● **Given task A**:
In the text about the election, translate this sentence into French: "Voter disenfranchisement seems less of a concern today than voter disillusionment."
● **Given task B**:
Pick up the text about election fatigue after its last sentence and continue it in the same voice.
··· Text to read
In this election, Americans have even managed to turn disenfranchisement into a partisan issue. Shouldn't we all want as many people as possible to exercise their right to vote? After all, if you don't exercise it, it could atrophy.

Voter disenfranchisement seems less of a concern today than voter disillusionment.

The popular sentiment in South Florida for weeks has been "¡No puedo esperar hasta que se acaba esta mierda!" Which is Spanish for, "I can't wait until this shit is over!" Voters are afflicted with a form of PTSD or PESD (post-election stress disorder or PRE-election stress disorder, in this case). When you ask people today, "Are you happy Obama won?" The typical response is, "I'm just happy it's over."

There's a profound malaise after the most expensive and, what felt like, the longest, most divisive and least productive election in modern history.
······
··· Source excerpt
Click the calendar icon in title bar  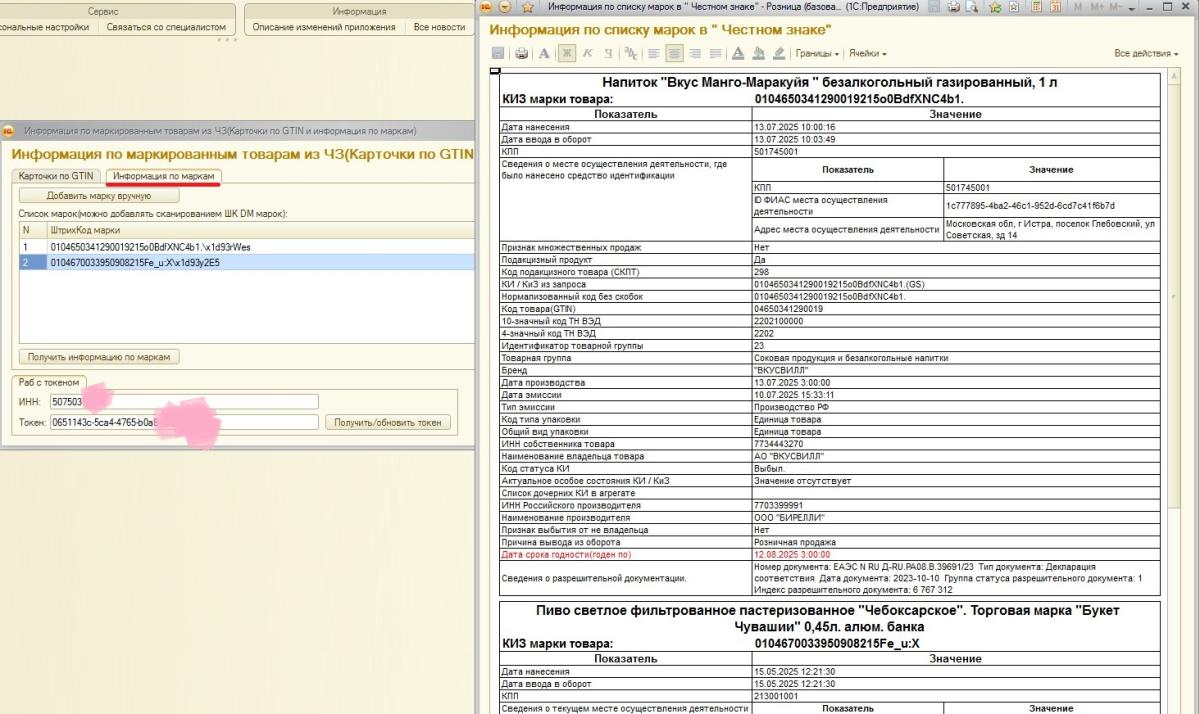(x=1056, y=7)
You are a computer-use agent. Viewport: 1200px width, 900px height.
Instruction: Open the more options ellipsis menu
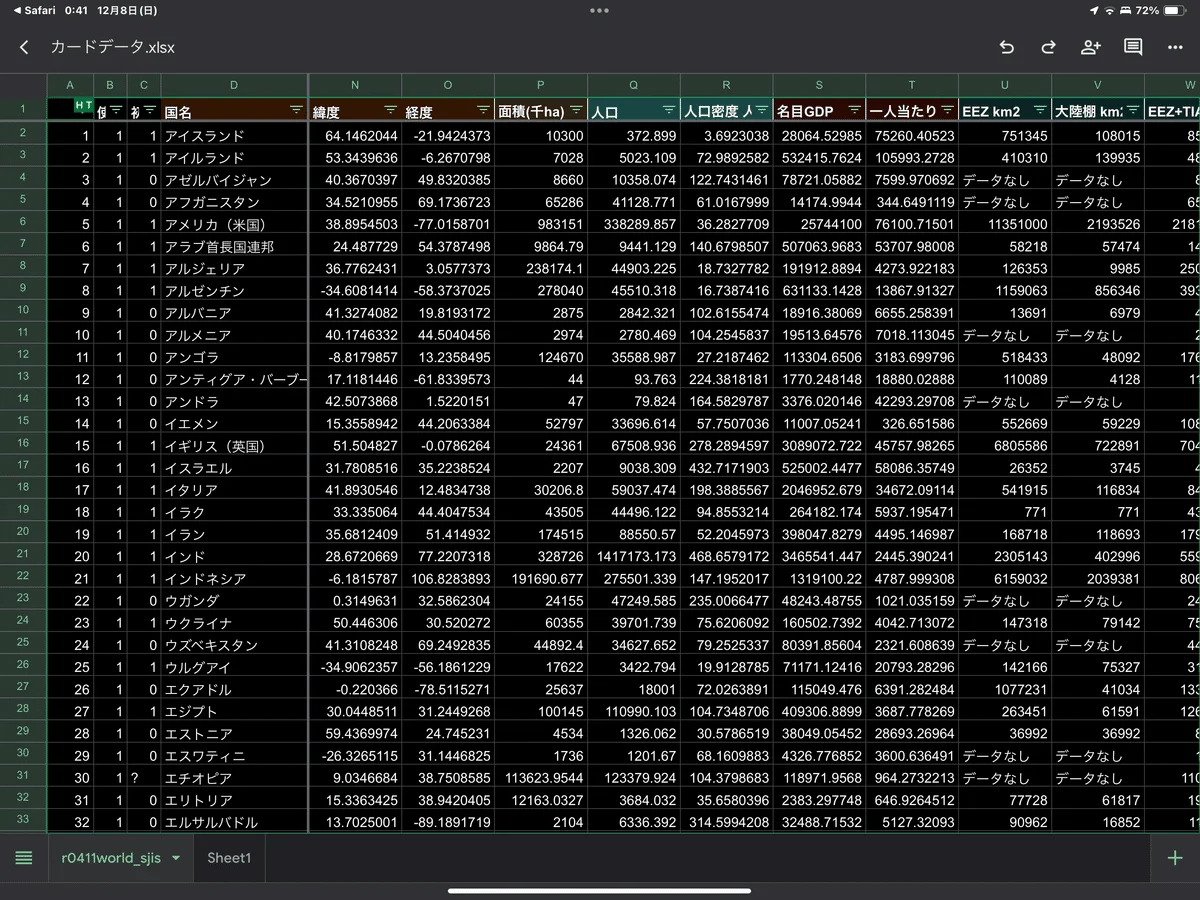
······
● **Task answer A**:
La privation du droit de vote des électeurs semble aujourd'hui moins préoccupante que leur désillusion.

● **Task answer B**:
Think of all that America could accomplish with the resources and money—the estimated $6 billion—spent on these political campaigns. On an effort that ultimately swayed nobody. Well, okay, that amount of money would only keep the federal government going for about a day. But I'm talking about all the good it could do in the hands of responsible Americans, not the people who run our country. Instead of, say, spending it on the most expensive collection of diss track mixtapes in history, by way of TV spots, mailers, billboards, et al. I received so much spam from Barack Obama the last week, you'd think he was selling penis enlargement pills. If the president could create jobs the way his campaign created spam, the election would have been over before it started.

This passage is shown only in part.